Formação é lacuna em Portugal
É também para sublinhar o carácter crónico da doença que servem as novas normas canadianas. Em Portugal, já se caracteriza a obesidade como uma doença desde 2004, sendo que o país “foi um dos primeiros a fazê-lo”, afirma Rosário Monteiro. Porém, isso não tem sido globalmente traduzido em acções práticas, denuncia. E justifica: “Nós sabemos muito bem que a obesidade se associa a muitas doenças e sabemos muito bem tratar essas doenças, mas depois sabemos muito mal tratar a obesidade. Isso não nos é ensinado.”
A professora universitária na Faculdade de Medicina da Universidade do Porto admite que essa é uma das lacunas na formação dos médicos, quer a nível pré-graduado, quer pós-graduado: “O que está a ser uma grande barreira é a formação dos profissionais de saúde que não é ainda muito adequada a esta realidade.”
“Temos a ideia de que é necessário aumentar a actividade física e reduzir a ingestão de alimentos, mas depois não sabemos explorar as questões motivacionais, saber a causa, a estratégia nem fazer uma monitorização constante e longitudinal da evolução da doença para evitar um retrocesso”, demonstra a especialista em obesidade, doença que afecta 23% dos portugueses. Em Portugal, 67,6% da população acima dos 15 anos tem excesso de peso, ou seja, é obesa ou está num estado de pré-obesidade.
Falta também uma abordagem multidisciplinar, embora já “esteja demonstrado que a sua eficácia é muito maior”. Seria vantajoso, por exemplo, recorrer a psicólogos ou psiquiatras “quando se tratam de distúrbios do comportamento alimentar ou outras patologias do foro psicológico”, ao mesmo tempo que se tem uma actuação no eixo médico, nutricional e dos especialistas em exercício físico.

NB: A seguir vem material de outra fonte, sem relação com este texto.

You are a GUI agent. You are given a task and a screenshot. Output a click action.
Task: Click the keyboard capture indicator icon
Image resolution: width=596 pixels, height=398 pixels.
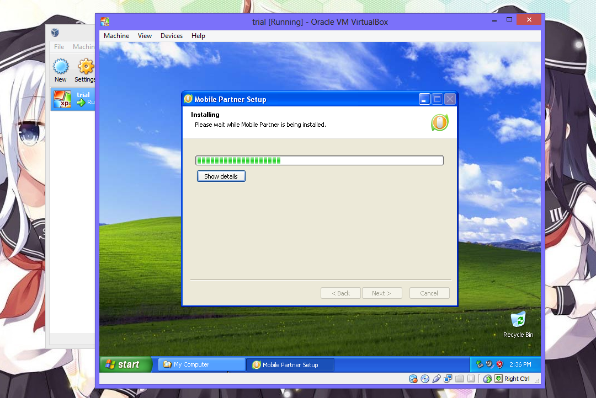(x=498, y=379)
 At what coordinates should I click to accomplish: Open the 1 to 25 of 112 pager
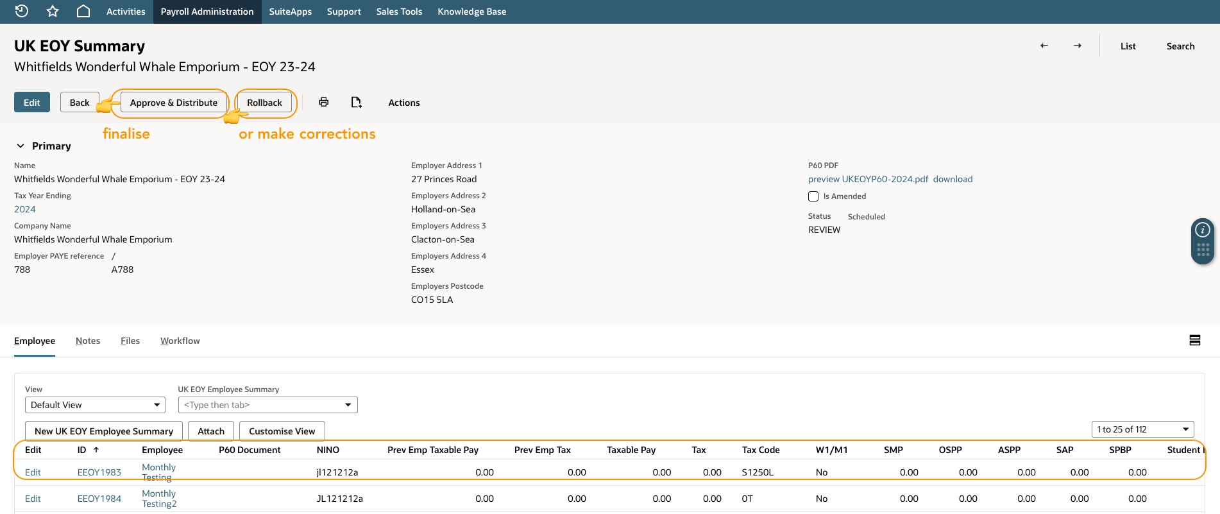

Para a investigadora, seria “fundamental” melhorar o atendimento das pessoas com obesidade nos cuidados de saúde primários.

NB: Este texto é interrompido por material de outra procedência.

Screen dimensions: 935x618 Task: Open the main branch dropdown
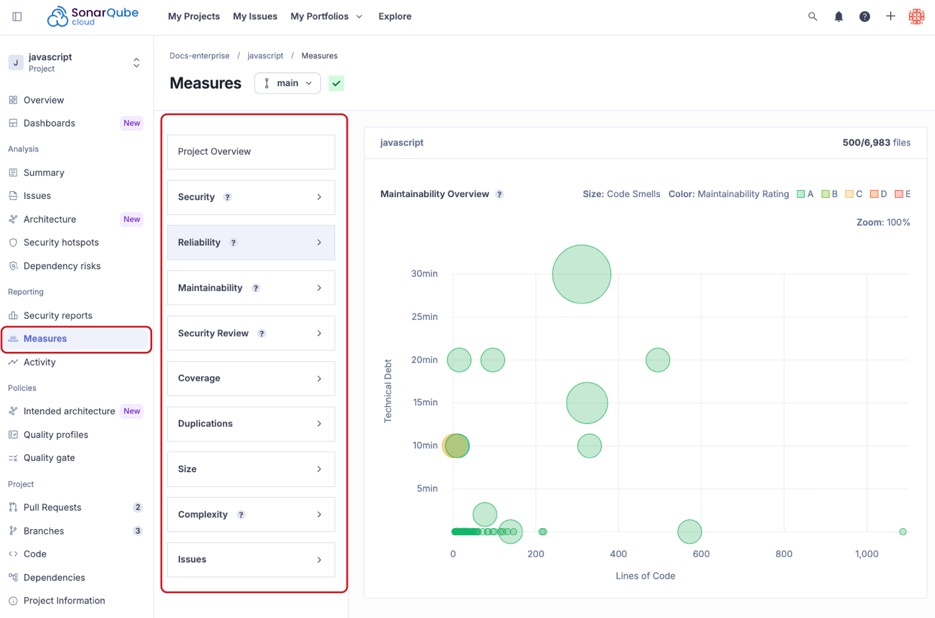coord(287,84)
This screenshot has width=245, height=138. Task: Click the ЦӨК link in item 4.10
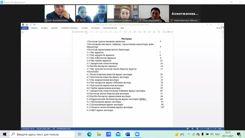143,99
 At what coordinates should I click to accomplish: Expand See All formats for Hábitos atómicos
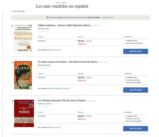point(58,50)
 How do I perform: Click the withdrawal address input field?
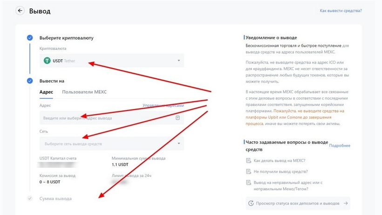click(x=107, y=118)
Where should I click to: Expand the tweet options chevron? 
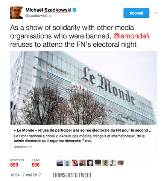[155, 13]
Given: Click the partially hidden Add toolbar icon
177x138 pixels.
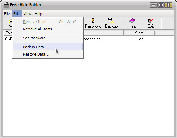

Estigma é “grande prejuízo na abordagem aos doentes"
Se as lacunas na formação existem, também o estigma perante a obesidade continua a prevalecer entre os profissionais de saúde a nível internacional. Essa conclusão é referida nas novas directrizes elaboradas para os médicos canadianos e também Rosário Monteiro admite que os estudos mostram que “de uma forma geral, muitas vezes atribuímos aos doentes com obesidade a responsabilidade, achamos que são pessoas com menos motivação para a alteração de comportamentos”. Embora afirme que não existem grandes evidências para a presença desse estigma entre os profissionais portugueses que lidam com doentes com a doença, não exclui a hipótese de acontecer “mesmo que inconscientemente”.
Enquanto reconhece que muitas vezes se associe a obesidade apenas a maus hábitos alimentares e sedentarismo - uma visão que tem sido “um grande prejuízo na abordagem aos doentes” -, Rosário Monteiro sublinha que “cada vez mais se tem vindo a reconhecer que há múltiplos determinantes de obesidade”. Ou seja, existe uma série de outros factores que não são dependentes da vontade do indivíduo.

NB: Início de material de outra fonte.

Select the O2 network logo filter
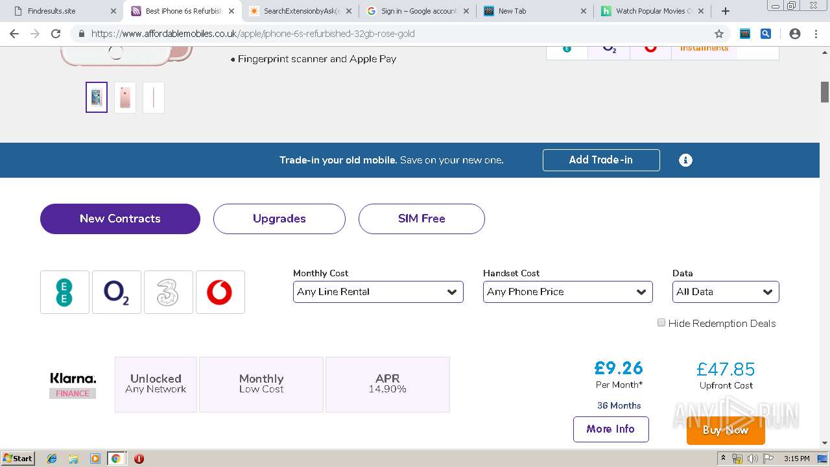Screen dimensions: 830x467 pos(117,293)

E que factores podem ser esses? “Isso pode começar antes de a pessoa nascer”, começa por explicar a especialista. Alguns estão associados ao ambiente dentro do útero ou à alimentação materna durante a gravidez, por exemplo. “Até temos ideia de que a obesidade pode estar relacionada com factores epigenéticos, o que é anterior à própria concepção”, contrariando a ideia de que depende apenas da motivação dos doentes.
Por outro lado, também as condições socioeconómicas são importantes porque as pessoas com menores rendimentos e escolaridade “têm maior probabilidade de vir a ter um IMC mais elevado”. A isso junta-se a exposição a problemas ambientais que “podem modificar a maneira como acumulamos a energia e o comportamento do tecido adiposo na predisposição para a doença”, acrescenta a investigadora. Também as rotinas de sono e o stress têm impacto. Porém, “obviamente que a alimentação é um factor importante”, remata.